Page excerpt —
•••
# A Condition for Blow-up solutions to Discrete $p$-Laplacian Parabolic   Equations under the mixed boundary conditions on Networks

**Authors:** Soon-Yeong Chung, Min-Jun Choi, Jaeho Hwang

arXiv: 1901.03075 · 2019-11-26

## TL;DR

This paper establishes a new condition under which solutions to discrete p-Laplacian parabolic equations on networks blow up, extending previous results and providing sharper criteria for finite-time singularity formation.

## Contribution

The paper introduces a generalized condition (C_p) that improves existing criteria for blow-up solutions in discrete p-Laplacian parabolic equations on networks.

## Key findings

- Derived blow-up conditions under (C_p)
•••
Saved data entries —
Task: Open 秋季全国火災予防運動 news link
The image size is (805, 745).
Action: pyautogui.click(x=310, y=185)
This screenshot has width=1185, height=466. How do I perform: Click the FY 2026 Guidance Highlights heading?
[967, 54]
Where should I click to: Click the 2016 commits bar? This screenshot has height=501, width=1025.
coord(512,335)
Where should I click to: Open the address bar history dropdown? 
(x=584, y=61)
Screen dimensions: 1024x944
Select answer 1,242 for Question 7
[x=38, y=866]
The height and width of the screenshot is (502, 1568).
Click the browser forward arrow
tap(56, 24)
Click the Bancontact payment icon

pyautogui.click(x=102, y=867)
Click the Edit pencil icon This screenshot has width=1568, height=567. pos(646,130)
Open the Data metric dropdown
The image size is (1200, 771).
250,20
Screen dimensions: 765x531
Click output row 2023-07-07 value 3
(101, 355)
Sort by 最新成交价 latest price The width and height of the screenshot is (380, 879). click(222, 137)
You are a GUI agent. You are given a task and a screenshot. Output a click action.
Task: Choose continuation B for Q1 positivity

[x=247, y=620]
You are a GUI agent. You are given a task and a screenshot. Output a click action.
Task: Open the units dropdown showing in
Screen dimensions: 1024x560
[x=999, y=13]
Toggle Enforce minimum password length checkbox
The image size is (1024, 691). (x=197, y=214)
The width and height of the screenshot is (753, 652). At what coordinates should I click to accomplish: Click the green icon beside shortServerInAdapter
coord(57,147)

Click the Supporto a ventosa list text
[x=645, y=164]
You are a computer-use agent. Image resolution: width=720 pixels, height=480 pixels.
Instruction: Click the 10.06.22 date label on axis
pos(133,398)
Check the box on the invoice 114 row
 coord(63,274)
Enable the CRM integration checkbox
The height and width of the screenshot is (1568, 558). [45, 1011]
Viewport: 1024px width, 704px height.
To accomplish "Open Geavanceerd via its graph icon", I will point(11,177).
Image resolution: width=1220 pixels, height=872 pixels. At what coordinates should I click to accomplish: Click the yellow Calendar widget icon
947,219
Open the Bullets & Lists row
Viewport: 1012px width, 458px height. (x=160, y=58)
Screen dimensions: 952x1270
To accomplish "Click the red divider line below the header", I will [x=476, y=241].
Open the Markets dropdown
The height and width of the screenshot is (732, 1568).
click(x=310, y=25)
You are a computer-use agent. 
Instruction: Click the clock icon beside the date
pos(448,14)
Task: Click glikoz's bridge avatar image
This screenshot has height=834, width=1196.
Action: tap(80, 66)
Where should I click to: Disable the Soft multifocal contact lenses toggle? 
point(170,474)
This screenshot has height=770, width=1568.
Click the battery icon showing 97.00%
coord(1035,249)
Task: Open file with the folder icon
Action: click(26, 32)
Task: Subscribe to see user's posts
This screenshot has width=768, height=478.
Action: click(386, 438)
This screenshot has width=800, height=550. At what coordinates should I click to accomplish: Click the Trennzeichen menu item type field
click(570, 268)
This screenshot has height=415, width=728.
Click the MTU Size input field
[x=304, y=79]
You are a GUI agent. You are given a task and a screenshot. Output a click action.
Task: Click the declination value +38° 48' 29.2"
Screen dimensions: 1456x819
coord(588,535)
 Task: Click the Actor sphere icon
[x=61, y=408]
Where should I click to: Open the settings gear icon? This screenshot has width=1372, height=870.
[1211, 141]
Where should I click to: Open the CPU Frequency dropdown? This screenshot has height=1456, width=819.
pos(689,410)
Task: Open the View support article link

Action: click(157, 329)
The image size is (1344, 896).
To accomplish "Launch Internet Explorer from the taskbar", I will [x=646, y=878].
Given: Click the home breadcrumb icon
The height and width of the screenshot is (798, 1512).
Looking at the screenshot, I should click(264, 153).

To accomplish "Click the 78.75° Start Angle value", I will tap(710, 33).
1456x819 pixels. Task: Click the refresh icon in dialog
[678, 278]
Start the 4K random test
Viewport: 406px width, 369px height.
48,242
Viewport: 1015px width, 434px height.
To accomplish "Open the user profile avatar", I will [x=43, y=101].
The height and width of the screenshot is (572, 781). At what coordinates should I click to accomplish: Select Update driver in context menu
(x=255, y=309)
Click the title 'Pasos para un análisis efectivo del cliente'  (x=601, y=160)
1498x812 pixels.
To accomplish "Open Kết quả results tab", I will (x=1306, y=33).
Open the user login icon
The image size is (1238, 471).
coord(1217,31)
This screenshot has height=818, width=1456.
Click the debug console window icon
•••
Work instructions —
1. Answer the following questions about the paper summary:
(a) What arXiv identifier does the paper summary list?
(b) What name is given to the generalized condition that the paper introduces?
(c) Who is the last of the listed authors?
2. Return each line of the records that contains the word "dimensions".
The text and the records were drawn from separate sources.

Replies —
1.
(a) 1901.03075
(b) (C_p)
(c) Jaeho Hwang

2.
Screen dimensions: 1024x944
Screen dimensions: 765x531
Screen dimensions: 1024x560
Screen dimensions: 952x1270
Screen dimensions: 1456x819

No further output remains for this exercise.